How We Know What Isn't So
Title | How We Know What Isn't So PDF eBook |
Author | Thomas Gilovich |
Publisher | Simon and Schuster |
Pages | 228 |
Release | 2008-06-30 |
Genre | Psychology |
ISBN | 1439106746 |
Thomas Gilovich offers a wise and readable guide to the fallacy of the obvious in everyday life. When can we trust what we believe—that "teams and players have winning streaks," that "flattery works," or that "the more people who agree, the more likely they are to be right"—and when are such beliefs suspect? Thomas Gilovich offers a guide to the fallacy of the obvious in everyday life. Illustrating his points with examples, and supporting them with the latest research findings, he documents the cognitive, social, and motivational processes that distort our thoughts, beliefs, judgments and decisions. In a rapidly changing world, the biases and stereotypes that help us process an overload of complex information inevitably distort what we would like to believe is reality. Awareness of our propensity to make these systematic errors, Gilovich argues, is the first step to more effective analysis and action.
Research Design
Title | Research Design PDF eBook |
Author | John W. Creswell |
Publisher | SAGE Publications |
Pages | 284 |
Release | 2017-12-12 |
Genre | Social Science |
ISBN | 1506386695 |
This best-selling text pioneered the comparison of qualitative, quantitative, and mixed methods research design. For all three approaches, John W. Creswell and new co-author J. David Creswell include a preliminary consideration of philosophical assumptions, key elements of the research process, a review of the literature, an assessment of the use of theory in research applications, and reflections about the importance of writing and ethics in scholarly inquiry.
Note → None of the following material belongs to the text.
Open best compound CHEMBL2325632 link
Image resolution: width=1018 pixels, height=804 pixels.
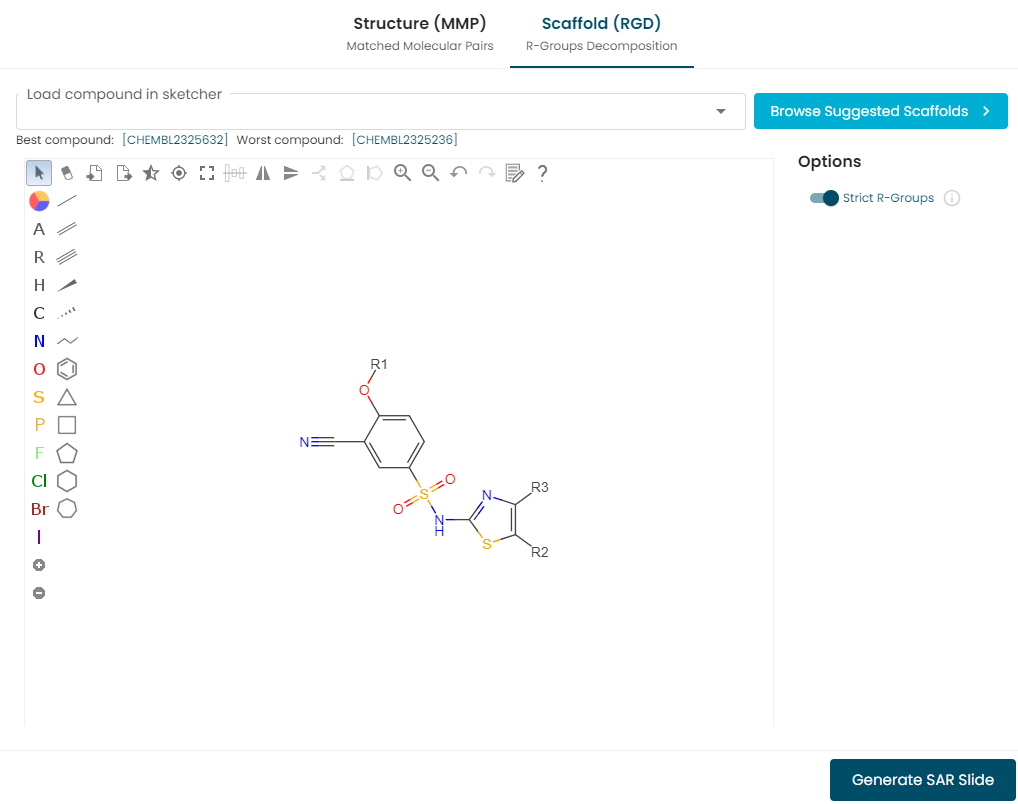click(175, 140)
The Fifth Edition includes more coverage of: epistemological and ontological positioning in relation to the research question and chosen methodology; case study, PAR, visual and online methods in qualitative research; qualitative and quantitative data analysis software; and in quantitative methods more on power analysis to determine sample size, and more coverage of experimental and survey designs; and updated with the latest thinking and research in mixed methods.
Managing Change
Title | Managing Change PDF eBook |
Author | Bernard Burnes |
Publisher | Pearson Education |
Pages | 636 |
Release | 2009 |
Genre | Business & Economics |
ISBN | 9780273711742 |
Managing Change is written for students on modules covering management, strategy and organisational change as part of undergraduate and postgraduate programmes. --Book Jacket.